Mayor of Tallinn
- In office 24 August 1941 – September 1944
- Preceded by: Kristjan Seaver (as chairman of the Executive Committee)
- Succeeded by: Aleksander Kiidelmaa (as chairman of the Executive Committee)

Personal details
- Born: 18 February 1901 Perjatsi, Governorate of Estonia
- Died: 23 November 1963 (aged 62) Stockholm, Sweden

= Artur Terras =

Estonian politician

Artur Terras (18 February 1901 – 23 November 1963) was an Estonian lawyer and politician who was the mayor of Tallinn from 24 August 1941 to September 1944. His older brother was former Estonian State Secretary Karl Terras.

After being deported in 1941, he was a Forest Brothers guerrilla fighter in Vihasoo, eventually becoming the commander of the North Estonian Omakaitse.
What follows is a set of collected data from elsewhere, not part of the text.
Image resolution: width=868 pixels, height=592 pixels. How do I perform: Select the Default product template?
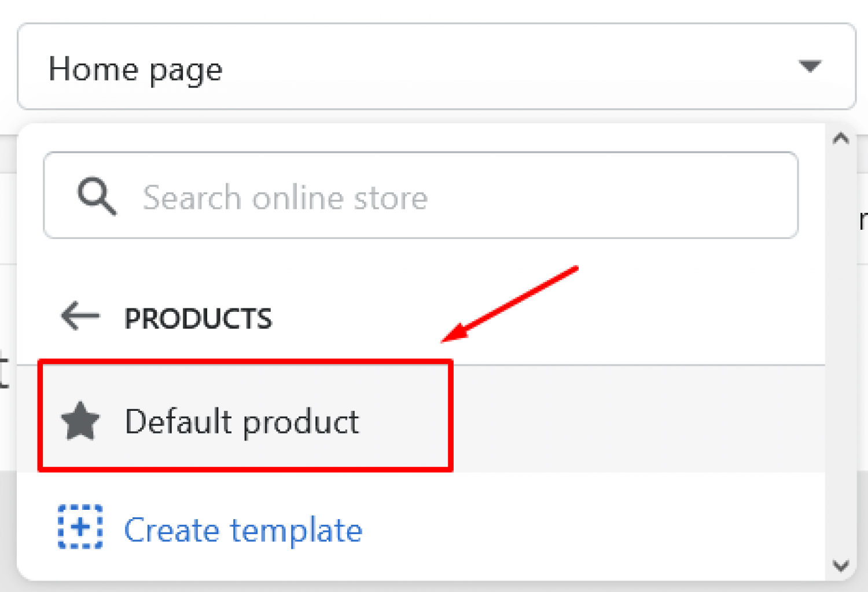(421, 419)
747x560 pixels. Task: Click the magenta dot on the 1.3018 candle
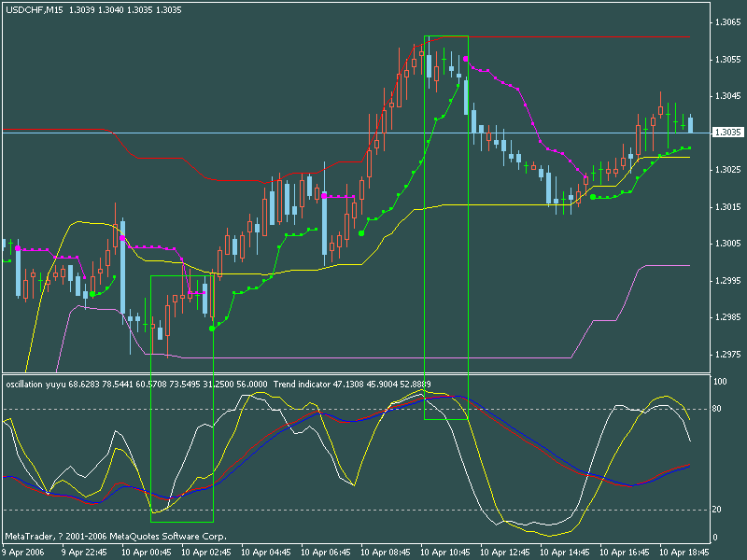pyautogui.click(x=324, y=196)
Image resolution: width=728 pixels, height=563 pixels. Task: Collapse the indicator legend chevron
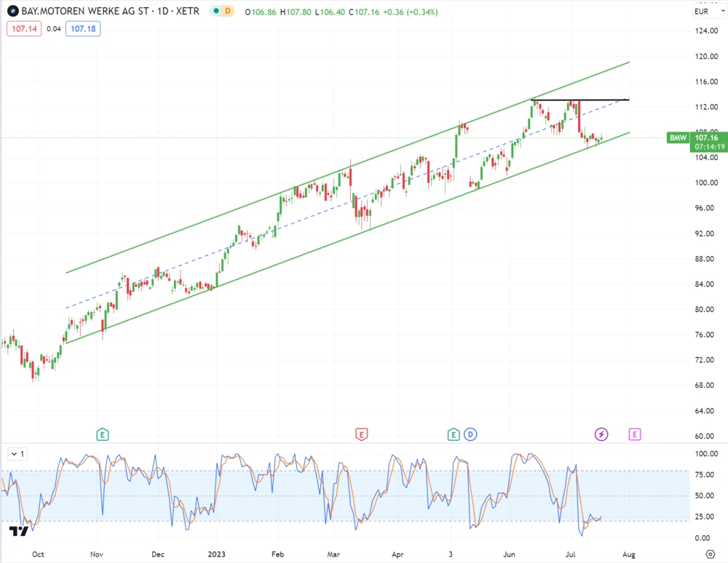(12, 454)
He was the mayor of Tallinn during the majority of World War II, being mayor while Estonia was occupied by Nazi German forces. He assumed numerous titles, including mayor, lord mayor and first mayor (Erster Bürgermeister). He resigned in September 1944 after the Soviet Union reconquered Estonia. He was succeeded by Aleksander Kiidelmaa as chairman of the executive committee of Tallinn.

He eventually fled to Sweden and became a minister without portfolio of prime minister Otto Tief from 20 April 1952. He died on 23 November 1963 in Stockholm.